Function Bit Patterns Explorer Plugin

The Function Bit Patterns Explorer Plugin is used to discover patterns in the bytes around function starts and returns. When analyzing a single program, such patterns can be used to discover new functions based on the functions that have already been found.

The explorer can also be used to analyze a collection of XML files containing the function start/return information for a collection of binaries. Such patterns can be used to guide the Function Start Analyzer during auto-analysis.

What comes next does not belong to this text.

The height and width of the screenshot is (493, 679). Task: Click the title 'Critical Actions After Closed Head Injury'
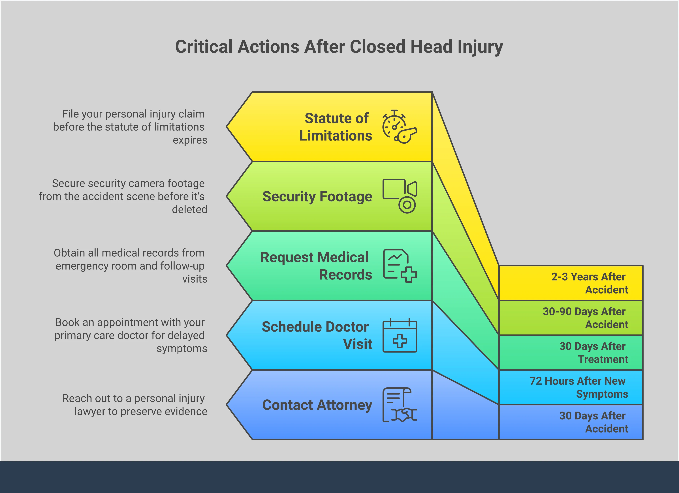[339, 47]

To bring up the explorer, select Window -> Function Bit Patterns Explorer from the Code Browser.

Data Sources

Current Program

Use the "Gather Data from Current Program" button to gather data to analyze from the current program. You can also select Tools -> Explore Function Bit Patterns in the Code Browser.

Directory of XML Files

Use the "Read XML Files" button to select a directory of XML files containing data from windows around function start/returns (one XML file per program). To generate these XML files, run the script DumpFunctionPatternInfoScript.java

Data Gathering Parameters

Several parameters control how much data is gathered around each function. When analyzing a single program, a dialog will pop up which allows you to enter values for these parameters. When running the script DumpFunctionPatternInfoScript.java you can set these parameters by editing the file DumpFunctionPatternInfoScript.properties. The parameters are:

Number of First Bytes

The number of bytes to gather starting at the entry point of the function.

Number of Pre-Bytes

The number of bytes to gather immediately before (but not including) the entry point of a function.

Number of Return Bytes

The number of bytes to gather immediately before (and including) a return statement in a function.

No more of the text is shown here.